> Exercise:
Your job is to set down the stretch of entries that opens with the line containing "Bridal (408, 68)" and closes with the line containing "Contact Us (148, 2229)". Keep both end lines, copy each exactly, and add nothing.

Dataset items
--

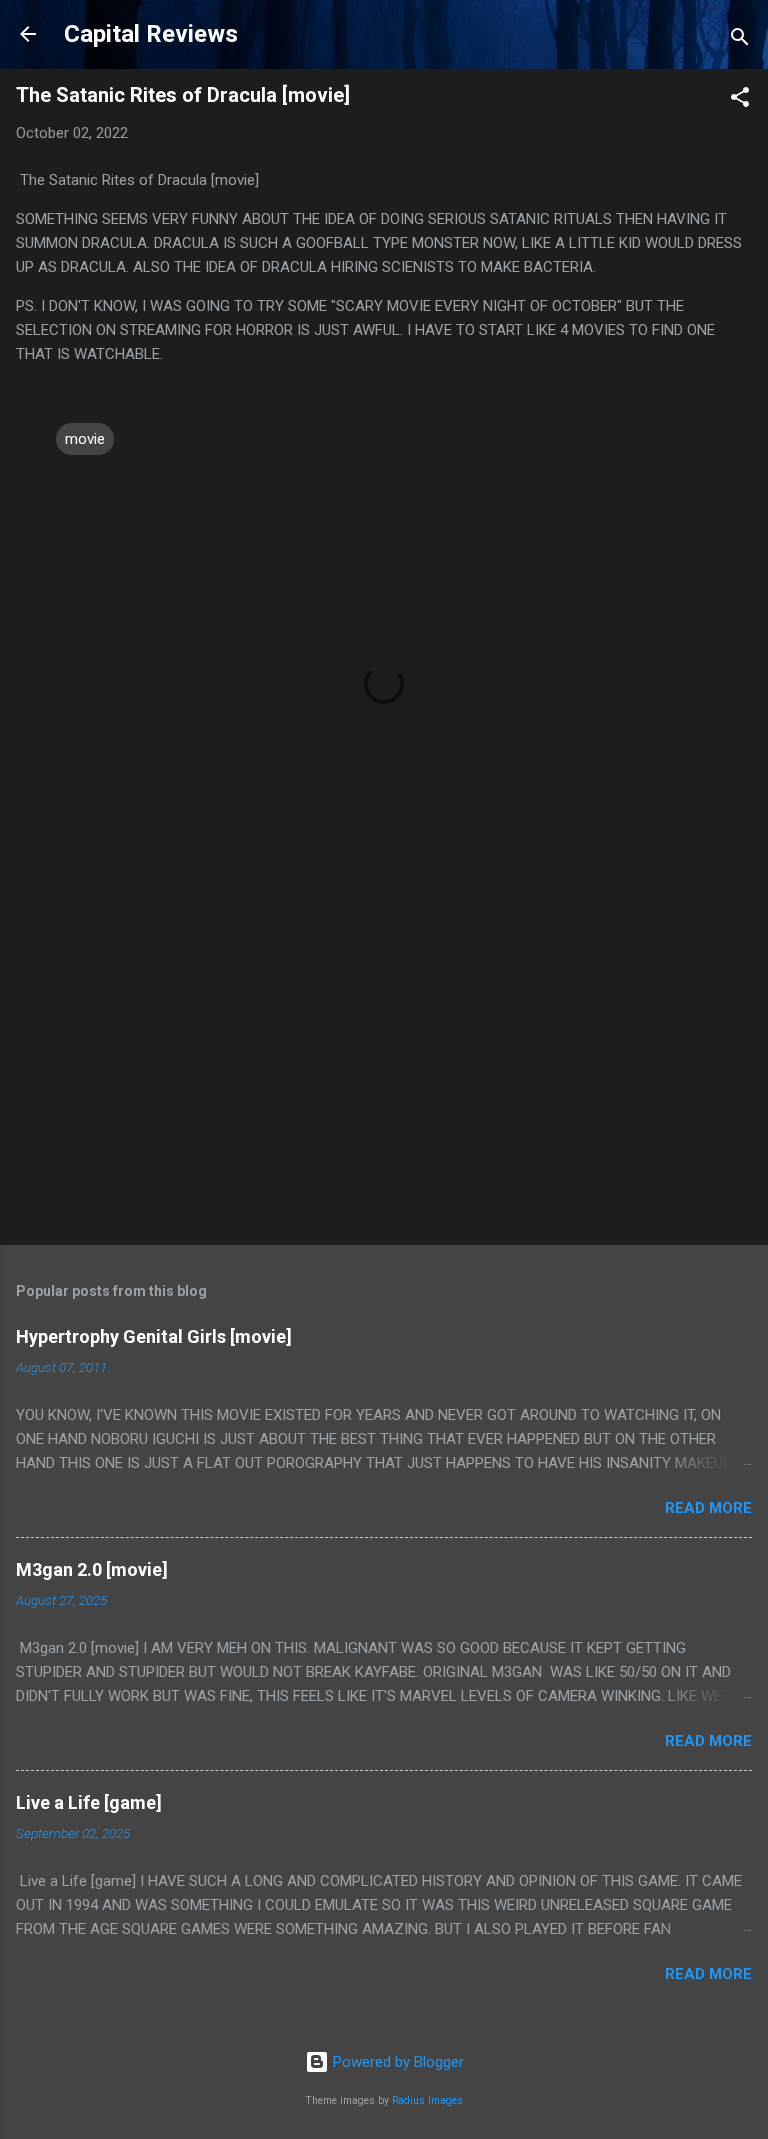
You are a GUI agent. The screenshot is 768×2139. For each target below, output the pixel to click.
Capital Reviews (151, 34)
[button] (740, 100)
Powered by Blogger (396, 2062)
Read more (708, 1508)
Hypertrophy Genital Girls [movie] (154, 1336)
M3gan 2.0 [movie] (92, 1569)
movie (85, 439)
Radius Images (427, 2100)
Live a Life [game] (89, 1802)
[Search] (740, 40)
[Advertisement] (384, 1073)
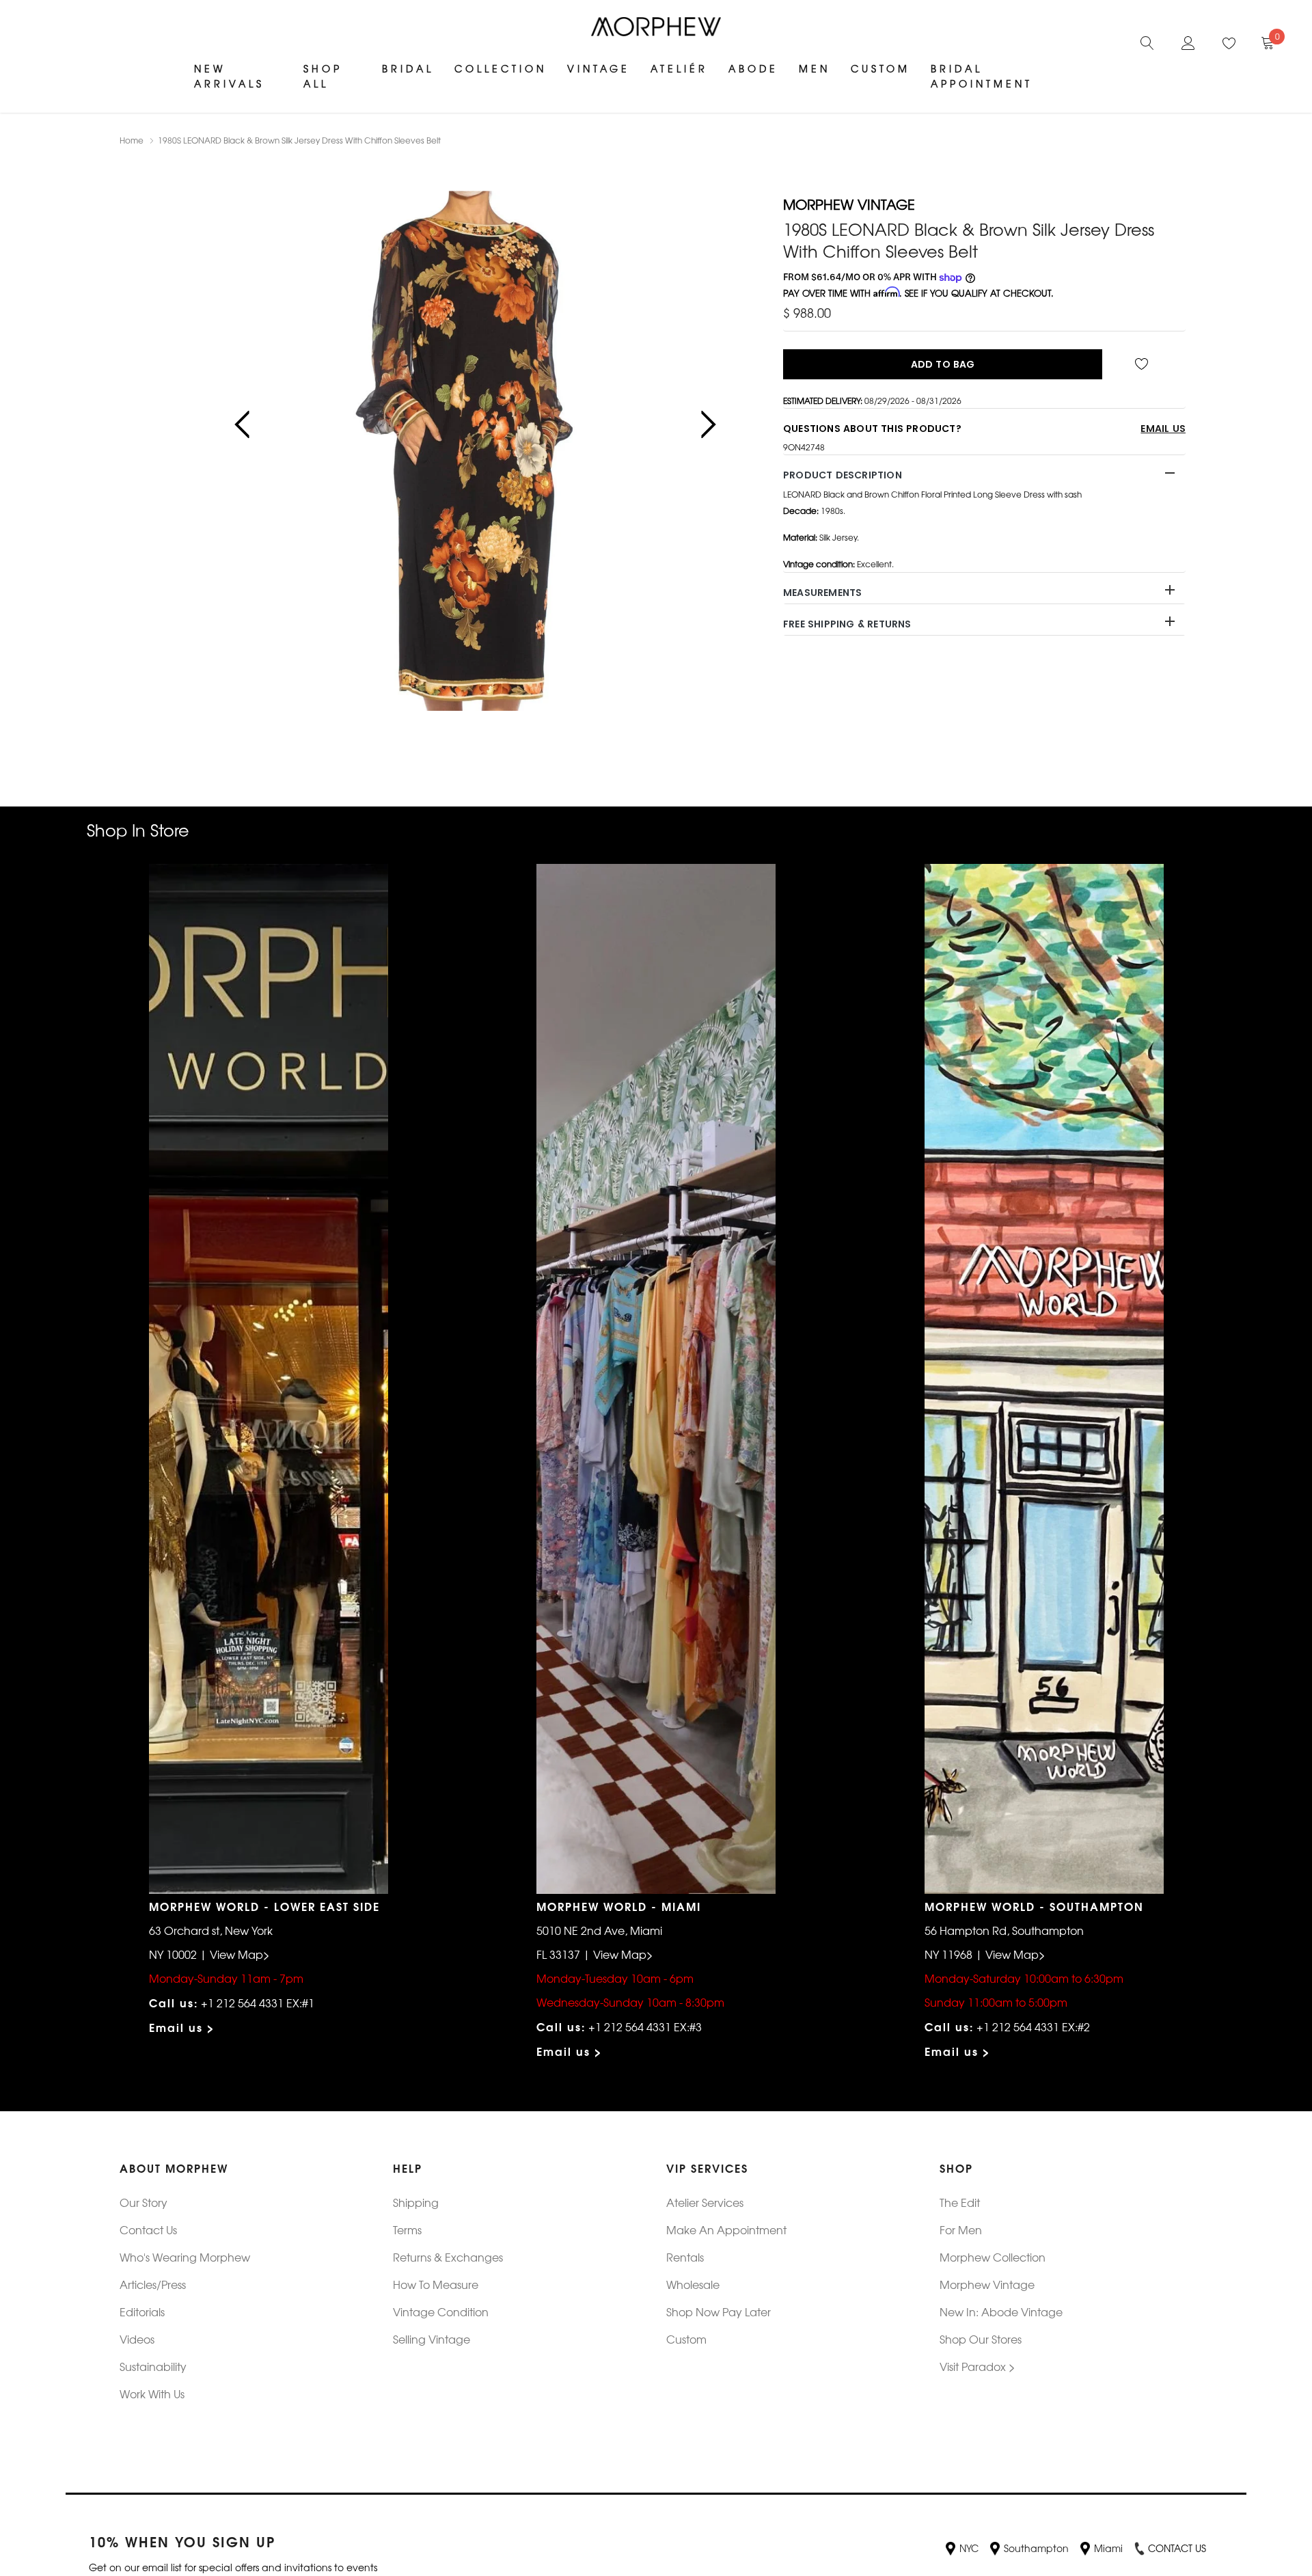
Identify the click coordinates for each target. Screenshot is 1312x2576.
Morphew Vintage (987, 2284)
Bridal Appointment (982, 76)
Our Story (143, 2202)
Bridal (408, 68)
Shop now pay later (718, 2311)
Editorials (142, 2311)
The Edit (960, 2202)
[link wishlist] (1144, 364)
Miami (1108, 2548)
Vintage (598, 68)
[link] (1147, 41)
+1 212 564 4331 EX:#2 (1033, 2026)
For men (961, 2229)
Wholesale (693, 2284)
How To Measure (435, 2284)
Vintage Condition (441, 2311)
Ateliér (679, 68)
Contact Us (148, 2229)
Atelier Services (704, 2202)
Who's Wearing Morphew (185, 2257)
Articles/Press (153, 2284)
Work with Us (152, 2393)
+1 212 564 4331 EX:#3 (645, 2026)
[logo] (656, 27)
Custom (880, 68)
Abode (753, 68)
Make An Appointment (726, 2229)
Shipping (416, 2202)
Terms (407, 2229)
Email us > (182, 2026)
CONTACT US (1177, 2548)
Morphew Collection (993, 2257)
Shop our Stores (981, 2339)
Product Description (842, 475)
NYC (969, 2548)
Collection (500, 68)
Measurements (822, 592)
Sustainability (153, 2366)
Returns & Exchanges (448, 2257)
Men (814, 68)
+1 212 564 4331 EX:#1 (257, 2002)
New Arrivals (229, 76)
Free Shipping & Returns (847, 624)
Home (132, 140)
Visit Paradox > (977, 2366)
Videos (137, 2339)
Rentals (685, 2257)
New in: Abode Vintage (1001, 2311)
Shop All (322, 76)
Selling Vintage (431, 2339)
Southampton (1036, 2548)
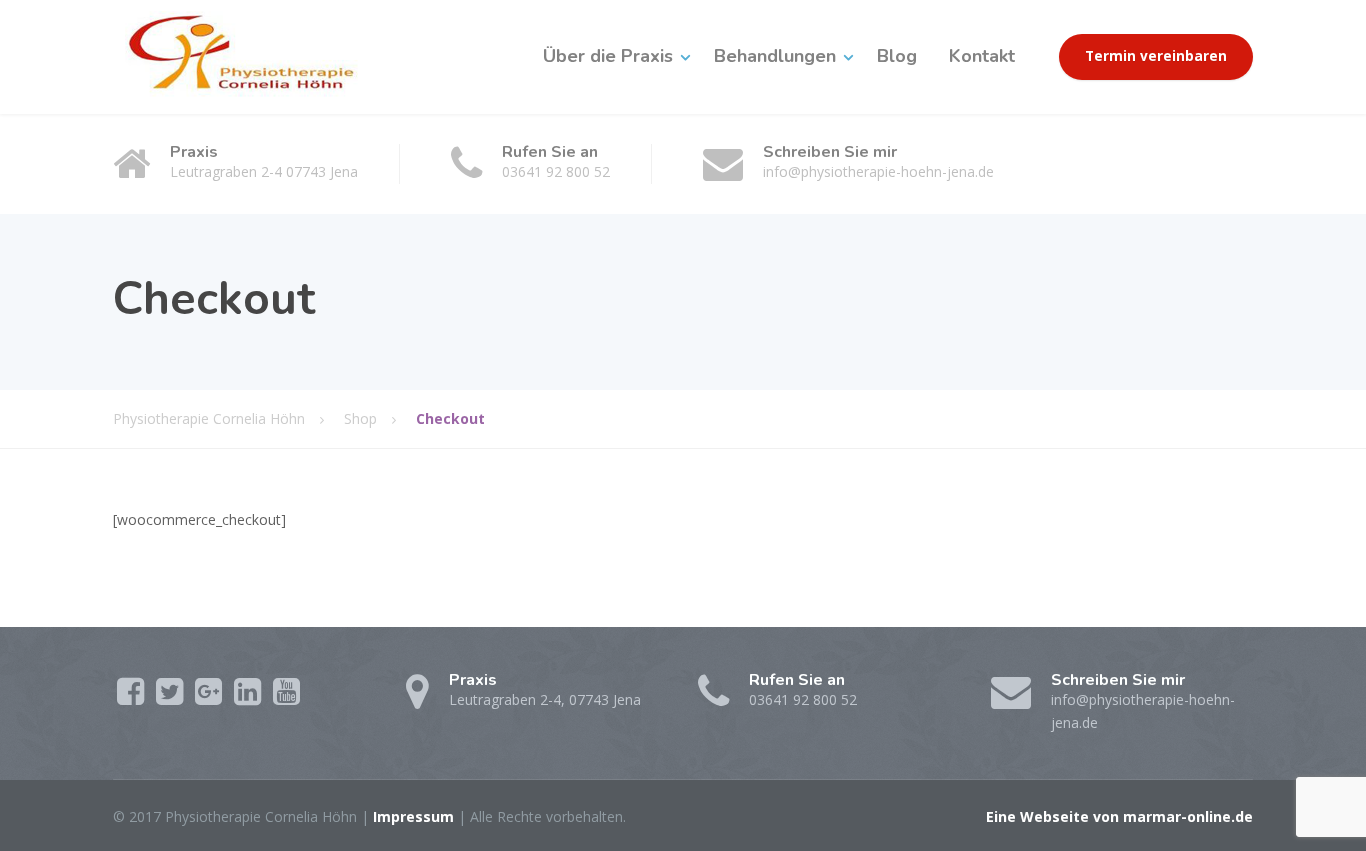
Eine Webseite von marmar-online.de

--

> Answer section:
Bridal (408, 68)
Shop now pay later (718, 2311)
Editorials (142, 2311)
The Edit (960, 2202)
[link wishlist] (1144, 364)
Miami (1108, 2548)
Vintage (598, 68)
[link] (1147, 41)
+1 212 564 4331 EX:#2 (1033, 2026)
For men (961, 2229)
Wholesale (693, 2284)
How To Measure (435, 2284)
Vintage Condition (441, 2311)
Ateliér (679, 68)
Contact Us (148, 2229)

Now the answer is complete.